AMERYKAŃSKI KOSMIZM – część II
Pierwotna zupa narodzin mitu – ocean medialny
Narodziny ogólnie dostępnego oprogramowania tworzącego przekonujące CGI (Computer Generated Images) pogłębiły zamęt wywoływany przez nagrania i zdjęcia niecodziennych zjawisk i wydarzeń, oddziałujący też na sferę wiary w ich realność. Spowodowały też niemniej kinetyczne zjawisko oporu. Kolejnym z apostołów kosmizmu technologicznego przedstawionym przez Pasulkę jest założyciel i ekspert grupy facebookowej In The Field. Zajmuje się ona oddzieleniem autentycznych zdjęć i nagrań anomalii (w tym UFO) od mnożących się coraz lepszych fejków oraz (a może przede wszystkim) wykrywaniem i ośmieszaniem oszustów graficznych i ich „dziełek”, a także medialnym spopielaniem ich na social-mediowych stosach. Bazą pracy In The Field jest najwyższy standard etyczny, wymagający od nich stuprocentowej prawdy odnośnie do każdego rodzaju wizualnego dowodu, jaki niesie z sobą oceaniczny prąd Internetu. Często płacą za swój kodeks cenę ataków i histerii, bo obnażanie szalbierstw bywa interpretowane jako sprzeniewierzenie się wierze w UFO.

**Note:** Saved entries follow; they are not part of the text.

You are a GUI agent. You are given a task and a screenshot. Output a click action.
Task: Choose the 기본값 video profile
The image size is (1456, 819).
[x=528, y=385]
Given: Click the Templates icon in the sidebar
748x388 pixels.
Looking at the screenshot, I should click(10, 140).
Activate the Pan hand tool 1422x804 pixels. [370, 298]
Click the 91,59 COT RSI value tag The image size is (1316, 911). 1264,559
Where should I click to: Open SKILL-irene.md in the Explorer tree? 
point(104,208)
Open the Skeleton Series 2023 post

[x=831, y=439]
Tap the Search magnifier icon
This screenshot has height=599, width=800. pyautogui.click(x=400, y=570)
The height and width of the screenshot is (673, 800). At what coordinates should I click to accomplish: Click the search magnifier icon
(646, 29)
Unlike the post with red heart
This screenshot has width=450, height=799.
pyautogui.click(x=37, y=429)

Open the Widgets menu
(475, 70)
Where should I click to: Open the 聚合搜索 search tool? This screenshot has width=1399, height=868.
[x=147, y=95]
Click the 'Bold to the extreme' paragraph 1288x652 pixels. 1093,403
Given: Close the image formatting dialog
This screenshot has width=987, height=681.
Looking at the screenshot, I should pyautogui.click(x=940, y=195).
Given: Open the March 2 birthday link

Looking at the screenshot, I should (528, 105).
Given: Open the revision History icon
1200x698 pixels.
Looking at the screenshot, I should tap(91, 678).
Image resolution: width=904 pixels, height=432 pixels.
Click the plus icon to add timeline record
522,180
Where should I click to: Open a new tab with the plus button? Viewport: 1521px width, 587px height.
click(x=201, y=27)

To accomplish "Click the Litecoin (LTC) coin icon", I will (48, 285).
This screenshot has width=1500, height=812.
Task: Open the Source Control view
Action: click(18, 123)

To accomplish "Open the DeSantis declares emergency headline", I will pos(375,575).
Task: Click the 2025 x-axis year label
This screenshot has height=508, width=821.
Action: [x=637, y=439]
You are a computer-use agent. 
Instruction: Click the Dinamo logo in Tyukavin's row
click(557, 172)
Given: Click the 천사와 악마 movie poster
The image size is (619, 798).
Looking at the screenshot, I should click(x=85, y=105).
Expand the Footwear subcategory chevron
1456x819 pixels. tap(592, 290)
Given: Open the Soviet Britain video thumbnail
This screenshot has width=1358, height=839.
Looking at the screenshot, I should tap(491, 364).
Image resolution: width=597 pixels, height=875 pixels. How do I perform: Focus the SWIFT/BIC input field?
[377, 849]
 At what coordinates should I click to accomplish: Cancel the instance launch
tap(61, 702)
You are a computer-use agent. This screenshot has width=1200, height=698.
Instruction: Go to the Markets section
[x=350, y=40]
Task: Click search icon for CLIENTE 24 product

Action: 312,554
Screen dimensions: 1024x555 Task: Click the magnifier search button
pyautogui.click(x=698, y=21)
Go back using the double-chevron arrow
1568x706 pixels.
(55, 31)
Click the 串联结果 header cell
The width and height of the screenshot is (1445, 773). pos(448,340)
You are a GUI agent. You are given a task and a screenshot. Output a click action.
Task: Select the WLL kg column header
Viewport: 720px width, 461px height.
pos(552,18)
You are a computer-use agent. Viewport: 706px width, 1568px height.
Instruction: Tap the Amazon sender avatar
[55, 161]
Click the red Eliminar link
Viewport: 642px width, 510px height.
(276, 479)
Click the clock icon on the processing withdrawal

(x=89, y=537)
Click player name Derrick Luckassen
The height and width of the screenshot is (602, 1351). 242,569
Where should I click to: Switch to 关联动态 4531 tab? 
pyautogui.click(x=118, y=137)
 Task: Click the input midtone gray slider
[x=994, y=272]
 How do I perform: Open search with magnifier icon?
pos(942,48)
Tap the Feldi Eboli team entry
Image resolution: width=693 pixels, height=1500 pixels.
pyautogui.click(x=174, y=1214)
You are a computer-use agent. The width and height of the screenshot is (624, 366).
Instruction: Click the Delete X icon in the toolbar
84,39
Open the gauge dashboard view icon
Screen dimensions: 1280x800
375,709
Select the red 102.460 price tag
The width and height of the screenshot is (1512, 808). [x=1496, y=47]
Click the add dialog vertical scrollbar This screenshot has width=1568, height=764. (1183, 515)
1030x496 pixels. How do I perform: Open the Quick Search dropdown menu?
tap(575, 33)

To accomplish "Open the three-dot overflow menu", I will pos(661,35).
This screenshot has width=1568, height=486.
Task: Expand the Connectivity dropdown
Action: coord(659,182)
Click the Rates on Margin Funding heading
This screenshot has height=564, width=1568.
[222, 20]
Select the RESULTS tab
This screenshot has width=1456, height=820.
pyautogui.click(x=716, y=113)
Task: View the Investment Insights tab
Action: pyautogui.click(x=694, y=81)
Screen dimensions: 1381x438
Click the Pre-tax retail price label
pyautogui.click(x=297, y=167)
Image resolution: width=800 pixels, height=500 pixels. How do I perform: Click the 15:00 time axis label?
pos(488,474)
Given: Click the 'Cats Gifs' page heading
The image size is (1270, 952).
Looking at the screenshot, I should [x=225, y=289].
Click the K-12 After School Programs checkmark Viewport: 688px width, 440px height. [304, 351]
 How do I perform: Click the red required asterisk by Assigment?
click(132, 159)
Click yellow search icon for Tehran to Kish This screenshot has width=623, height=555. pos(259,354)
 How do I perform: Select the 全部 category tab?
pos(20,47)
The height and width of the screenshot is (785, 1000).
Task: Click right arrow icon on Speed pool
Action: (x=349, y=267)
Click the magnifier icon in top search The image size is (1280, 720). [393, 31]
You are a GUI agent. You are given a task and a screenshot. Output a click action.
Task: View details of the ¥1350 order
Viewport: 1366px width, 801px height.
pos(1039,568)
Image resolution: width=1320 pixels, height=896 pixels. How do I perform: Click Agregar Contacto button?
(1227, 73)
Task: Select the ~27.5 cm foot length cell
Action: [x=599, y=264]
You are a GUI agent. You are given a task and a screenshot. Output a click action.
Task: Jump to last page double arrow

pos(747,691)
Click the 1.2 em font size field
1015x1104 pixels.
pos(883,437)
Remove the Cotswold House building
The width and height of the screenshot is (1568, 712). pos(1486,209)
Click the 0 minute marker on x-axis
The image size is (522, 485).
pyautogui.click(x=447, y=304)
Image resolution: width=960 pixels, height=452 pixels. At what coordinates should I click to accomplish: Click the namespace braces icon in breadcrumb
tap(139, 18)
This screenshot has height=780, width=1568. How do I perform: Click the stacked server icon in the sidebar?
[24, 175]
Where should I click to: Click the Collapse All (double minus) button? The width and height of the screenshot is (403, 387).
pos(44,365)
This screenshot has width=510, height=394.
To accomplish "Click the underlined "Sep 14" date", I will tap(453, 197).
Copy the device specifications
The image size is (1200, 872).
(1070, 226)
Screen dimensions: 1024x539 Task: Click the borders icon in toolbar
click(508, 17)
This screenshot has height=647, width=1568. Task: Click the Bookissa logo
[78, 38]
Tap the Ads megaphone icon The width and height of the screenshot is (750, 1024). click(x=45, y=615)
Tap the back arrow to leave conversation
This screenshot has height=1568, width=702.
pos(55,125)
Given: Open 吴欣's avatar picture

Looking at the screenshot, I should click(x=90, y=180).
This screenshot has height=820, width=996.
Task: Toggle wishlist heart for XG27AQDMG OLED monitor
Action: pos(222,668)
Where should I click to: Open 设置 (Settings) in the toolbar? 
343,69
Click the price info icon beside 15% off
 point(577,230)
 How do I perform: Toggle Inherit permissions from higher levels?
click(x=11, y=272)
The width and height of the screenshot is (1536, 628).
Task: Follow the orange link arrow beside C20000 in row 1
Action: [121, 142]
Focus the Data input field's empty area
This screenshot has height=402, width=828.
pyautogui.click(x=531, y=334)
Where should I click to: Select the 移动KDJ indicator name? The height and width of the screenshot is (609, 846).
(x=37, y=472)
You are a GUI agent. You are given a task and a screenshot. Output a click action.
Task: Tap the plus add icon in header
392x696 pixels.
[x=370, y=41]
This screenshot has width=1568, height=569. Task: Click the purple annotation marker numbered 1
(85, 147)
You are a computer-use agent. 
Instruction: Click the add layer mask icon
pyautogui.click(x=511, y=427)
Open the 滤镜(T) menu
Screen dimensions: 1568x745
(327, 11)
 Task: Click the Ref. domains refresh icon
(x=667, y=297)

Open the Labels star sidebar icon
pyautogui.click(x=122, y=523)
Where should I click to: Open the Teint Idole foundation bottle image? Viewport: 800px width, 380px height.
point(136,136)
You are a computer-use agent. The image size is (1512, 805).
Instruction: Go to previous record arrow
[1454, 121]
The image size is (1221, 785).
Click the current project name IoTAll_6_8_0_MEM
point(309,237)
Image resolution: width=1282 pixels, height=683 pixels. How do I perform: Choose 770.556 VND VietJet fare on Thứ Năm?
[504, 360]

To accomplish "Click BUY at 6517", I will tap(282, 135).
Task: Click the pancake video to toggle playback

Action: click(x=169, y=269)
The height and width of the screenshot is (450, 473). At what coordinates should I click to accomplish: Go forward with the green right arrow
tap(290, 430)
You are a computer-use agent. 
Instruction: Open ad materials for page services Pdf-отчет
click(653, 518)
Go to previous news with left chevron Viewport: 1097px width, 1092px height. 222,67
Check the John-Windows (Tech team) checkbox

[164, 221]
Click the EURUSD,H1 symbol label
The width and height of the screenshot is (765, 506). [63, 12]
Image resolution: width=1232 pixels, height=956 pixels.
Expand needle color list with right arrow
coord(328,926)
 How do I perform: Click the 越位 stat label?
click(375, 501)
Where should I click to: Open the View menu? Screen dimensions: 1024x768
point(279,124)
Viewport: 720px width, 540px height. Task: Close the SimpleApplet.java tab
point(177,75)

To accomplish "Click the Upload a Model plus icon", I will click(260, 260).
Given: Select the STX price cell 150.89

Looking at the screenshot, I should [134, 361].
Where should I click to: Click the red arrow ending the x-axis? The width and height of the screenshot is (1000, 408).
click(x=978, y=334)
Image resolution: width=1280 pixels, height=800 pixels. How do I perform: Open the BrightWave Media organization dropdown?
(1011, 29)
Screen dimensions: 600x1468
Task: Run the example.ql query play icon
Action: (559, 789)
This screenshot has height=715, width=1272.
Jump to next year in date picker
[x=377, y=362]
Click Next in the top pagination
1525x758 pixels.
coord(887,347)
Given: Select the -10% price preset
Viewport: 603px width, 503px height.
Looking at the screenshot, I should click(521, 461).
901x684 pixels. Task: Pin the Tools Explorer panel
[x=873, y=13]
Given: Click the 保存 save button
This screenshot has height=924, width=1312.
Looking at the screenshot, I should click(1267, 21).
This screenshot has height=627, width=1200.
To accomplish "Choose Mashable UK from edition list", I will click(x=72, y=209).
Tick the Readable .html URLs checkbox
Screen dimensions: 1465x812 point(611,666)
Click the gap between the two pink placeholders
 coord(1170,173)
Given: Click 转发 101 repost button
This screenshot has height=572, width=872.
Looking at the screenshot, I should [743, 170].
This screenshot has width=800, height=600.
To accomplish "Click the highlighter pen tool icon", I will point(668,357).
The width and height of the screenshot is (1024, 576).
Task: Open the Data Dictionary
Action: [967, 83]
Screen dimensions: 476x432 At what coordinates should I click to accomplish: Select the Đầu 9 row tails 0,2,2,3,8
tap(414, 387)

Internet zresztą bywa „miejscem”, gdzie wszystko wywraca się do góry nogami nie gorzej niż w poszerzonym kosmosie. Pasulka przytacza znakomicie udokumentowany przypadek dokonania licznych nagrań gwiazdopobnych obiektów i ich niebiańskich tańców. Efekty ich analizy (przeszły zaporowe wymagania In The Field) zamieszczone w Sieci, zostały zaatakowane przez rzesze, podobnie jak ich twórcy. Tym samym ocean informacji zdaje się być idealnym środowiskiem do rozwoju postaw i wierzeń, w którym sama drobiazgowa weryfikacja zapisów zostaje jednoznacznie zaklasyfikowana jako atak nań i apriorycznie odrzucona. W ten sposób UFO w cyberprzestrzeni żyje własnym życiem, oddziałując na jednostki i masy niemniej potężnie jak to na niebie. Folklor zaciera się z fejklorem. Tym bardziej jeśli zwróci się uwagę na wpływ na ogólną świadomość gatunkową, jaką mają medialne produkcje, co do których nikt (przynajmniej na racjonalistycznym poziomie) nie ma wątpliwości, że są rozrywkową fikcją…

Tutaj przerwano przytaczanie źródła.